#### [About this exercise]
From the entries below, please gather each line containing the string "will".

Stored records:
────────

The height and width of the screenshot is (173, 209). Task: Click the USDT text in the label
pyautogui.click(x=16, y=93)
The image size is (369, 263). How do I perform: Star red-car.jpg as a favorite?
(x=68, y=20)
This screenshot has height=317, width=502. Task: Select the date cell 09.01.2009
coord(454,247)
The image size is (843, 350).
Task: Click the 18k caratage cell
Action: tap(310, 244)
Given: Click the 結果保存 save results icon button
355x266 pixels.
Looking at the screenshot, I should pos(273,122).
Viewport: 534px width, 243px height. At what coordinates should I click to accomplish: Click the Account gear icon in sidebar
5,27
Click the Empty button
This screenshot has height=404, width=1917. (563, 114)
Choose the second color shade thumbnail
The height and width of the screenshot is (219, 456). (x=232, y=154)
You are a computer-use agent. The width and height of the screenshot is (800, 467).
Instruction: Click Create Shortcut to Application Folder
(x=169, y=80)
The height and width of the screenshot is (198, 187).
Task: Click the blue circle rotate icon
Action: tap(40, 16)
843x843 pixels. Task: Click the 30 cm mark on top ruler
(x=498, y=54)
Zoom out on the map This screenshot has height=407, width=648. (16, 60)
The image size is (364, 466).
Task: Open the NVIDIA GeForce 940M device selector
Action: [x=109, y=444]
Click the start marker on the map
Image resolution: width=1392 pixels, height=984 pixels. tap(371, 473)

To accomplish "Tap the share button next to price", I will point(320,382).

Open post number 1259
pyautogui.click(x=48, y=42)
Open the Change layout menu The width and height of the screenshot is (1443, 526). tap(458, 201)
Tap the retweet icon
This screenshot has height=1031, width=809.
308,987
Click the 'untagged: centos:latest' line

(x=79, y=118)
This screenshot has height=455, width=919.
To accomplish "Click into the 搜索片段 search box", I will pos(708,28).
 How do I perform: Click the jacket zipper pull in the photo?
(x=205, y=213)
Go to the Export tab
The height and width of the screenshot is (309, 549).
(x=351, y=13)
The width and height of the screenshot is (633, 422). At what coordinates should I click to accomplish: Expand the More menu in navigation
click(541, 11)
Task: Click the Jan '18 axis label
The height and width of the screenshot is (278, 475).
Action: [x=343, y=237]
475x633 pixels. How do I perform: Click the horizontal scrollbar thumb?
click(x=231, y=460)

────────

#### [Exercise solution]
To accomplish "Tap the share button next to price", I will point(320,382).
To accomplish "Click into the 搜索片段 search box", I will pos(708,28).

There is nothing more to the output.